Clarity - Justification: The writing in general is OK but some key technical information seems blurred. 1. The claimed property of 'reliability' is confusing and misleading. Given the definition in 3.1, 'reliability' actually means 'no false alarm', i.e. it's saying 'precision=100%' but not 'recall'. The authors' claim (line 104) that their framework "ensure that the decision with a partial observation is identical to the one achieved with the full sequence" seems to imply that both precision and recall to be 100% given partial observations. I cannot see how 'reliability' guarantees that.  2. The experiment setup in section 6.1 (toy dataset) is not clear enough to me. The authors designed the toy dataset with two classes and 'each class is a one-second linear chirp'. So what's the difference between the two classes?

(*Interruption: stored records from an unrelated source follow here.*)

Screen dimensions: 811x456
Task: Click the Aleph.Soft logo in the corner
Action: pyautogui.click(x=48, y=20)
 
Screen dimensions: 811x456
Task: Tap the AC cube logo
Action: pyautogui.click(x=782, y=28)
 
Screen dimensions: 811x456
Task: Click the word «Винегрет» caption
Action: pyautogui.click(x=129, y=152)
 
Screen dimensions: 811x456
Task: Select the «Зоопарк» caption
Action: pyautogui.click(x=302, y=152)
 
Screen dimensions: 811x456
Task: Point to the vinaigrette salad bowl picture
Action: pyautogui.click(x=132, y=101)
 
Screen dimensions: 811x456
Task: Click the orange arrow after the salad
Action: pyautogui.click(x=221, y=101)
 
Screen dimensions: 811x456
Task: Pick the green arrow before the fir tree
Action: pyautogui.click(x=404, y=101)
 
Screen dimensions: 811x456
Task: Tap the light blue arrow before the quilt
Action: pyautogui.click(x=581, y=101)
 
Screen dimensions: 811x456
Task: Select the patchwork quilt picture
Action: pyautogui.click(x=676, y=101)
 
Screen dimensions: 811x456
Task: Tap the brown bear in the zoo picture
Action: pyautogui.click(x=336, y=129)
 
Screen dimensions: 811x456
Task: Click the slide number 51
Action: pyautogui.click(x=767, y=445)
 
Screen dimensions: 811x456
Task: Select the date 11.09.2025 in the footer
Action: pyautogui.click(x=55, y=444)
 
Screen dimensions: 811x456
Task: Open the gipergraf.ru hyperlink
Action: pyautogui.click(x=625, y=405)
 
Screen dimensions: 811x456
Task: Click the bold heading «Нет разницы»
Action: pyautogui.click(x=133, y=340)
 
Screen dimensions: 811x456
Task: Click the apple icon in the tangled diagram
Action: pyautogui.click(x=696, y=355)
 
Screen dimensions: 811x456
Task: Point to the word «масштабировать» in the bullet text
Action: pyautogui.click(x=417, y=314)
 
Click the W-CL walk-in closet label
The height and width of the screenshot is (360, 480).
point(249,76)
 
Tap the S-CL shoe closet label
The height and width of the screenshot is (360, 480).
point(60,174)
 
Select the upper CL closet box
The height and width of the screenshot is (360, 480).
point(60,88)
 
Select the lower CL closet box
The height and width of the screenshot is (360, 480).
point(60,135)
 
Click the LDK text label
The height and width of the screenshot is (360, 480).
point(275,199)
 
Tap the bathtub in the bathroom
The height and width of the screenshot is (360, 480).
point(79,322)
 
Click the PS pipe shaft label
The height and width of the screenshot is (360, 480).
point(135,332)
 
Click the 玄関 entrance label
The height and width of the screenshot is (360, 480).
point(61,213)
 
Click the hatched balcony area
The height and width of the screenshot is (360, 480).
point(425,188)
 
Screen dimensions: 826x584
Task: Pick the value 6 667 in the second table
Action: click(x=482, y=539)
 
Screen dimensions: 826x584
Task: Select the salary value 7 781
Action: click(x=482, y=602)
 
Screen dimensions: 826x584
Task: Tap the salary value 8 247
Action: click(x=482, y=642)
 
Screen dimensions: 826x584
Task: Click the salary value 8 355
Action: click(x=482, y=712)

Could you plot some of the time series, similar to Fig 6 in (Hoai et. al. 2014), to help readers understand your toy dataset? 

Significance - Justification: I would consider the contribution of this paper as incremental.  1. The claimed properties of 'earliness' and 'reliability' are not impressive in the experiment results. Compared to the earlier work (MMED) ,the 'earliness' measurement (AUAMOC) is on par, slightly worse, slightly better on three datasets respectively, and the 'reliability' measurement (AUC) is on par, slightly worse, slightly worse respectively. The only advantage of the proposed algorithms seem to be the running time.  2. The idea to explore 'reliability' is pretty novel for early event detection, but as I mentioned above, I could not agree on its definition in this paper. It might be more interesting to define 'reliability' as 'AUROC' directly and maximize AUROC given a fixed earliness measurement.  

Detailed comments. (Explain the basis for your ratings while providing constructive feedback.): 1. [sec 3.3] It would be helpful to further discuss how to use the weighted l-1 norm on w to promote earliness. I feel confused about the dimension of w: is it m (line 385) or T (line 405), or actually m=T? From my understanding, each landmark is a pre-defined local feature and the authors want to de-emphasize the late-appearing landmarks by enforcing the correspondent weight w to be small. It makes me feel that 'earliness' is heavily dependent on the proper choice of landmark p's, i.e. if given the correct feature (landmark) that matches the beginning part of those events, 'early detection' is more likely to be achieved. I wish the authors illustrate how they choose those landmarks in the experiment section. 2. [sec 3.4] Prop 3.2 might need more clarification. Is it trivial to apply (Kakade et al. 2009) when there is a feature map \psi in (2)? Especially if k(,) is a norm but not an inner product? 3. A more careful proofread is needed to avoid: 'section ??' in line225, 364, inconsistent notations: 'AUROC','AUAROC','AUC' in line 635,648,762, etc.

=====

Review #4
=====
Summary of the paper (Summarize the main claims/contributions of the paper.): The paper proposes a method for timely detecting events in time series.

Clarity - Justification: The paper is easy to read and follow. There are a few typos: - There is a problem with a cross reference on line 225 - There seems to be some (maybe a mistake on the definition of a Latex command) glitch with the places where “MIL” appears that always seem to lack a space after to separate it from the next word.

Significance - Justification: The paper addresses a very relevant class of applications (early detection of events on time-dependent data) that is often missing from ML research. The authors propose a formulation of these tasks as a multi instance learning problem. This formulation seems sound and interesting.  The experimental evaluation of the proposal shows interesting results.

Detailed comments. (Explain the basis for your ratings while providing constructive feedback.): This is an interesting proposal for addressing a set of tasks that is not well covered by the ML literature. In this context, I think this paper does a good job in raising awareness for these relevant problems.  The proposal that is present is interesting and seems sound, providing reasonable convincing results on the experiments that were carried out.  There is a very related work that is not referred by the authors which is the work by Fawcett and Provost (1999): Activity monitoring: noticing interesting changes in behavior, in Proc. of KDD'99.  

=====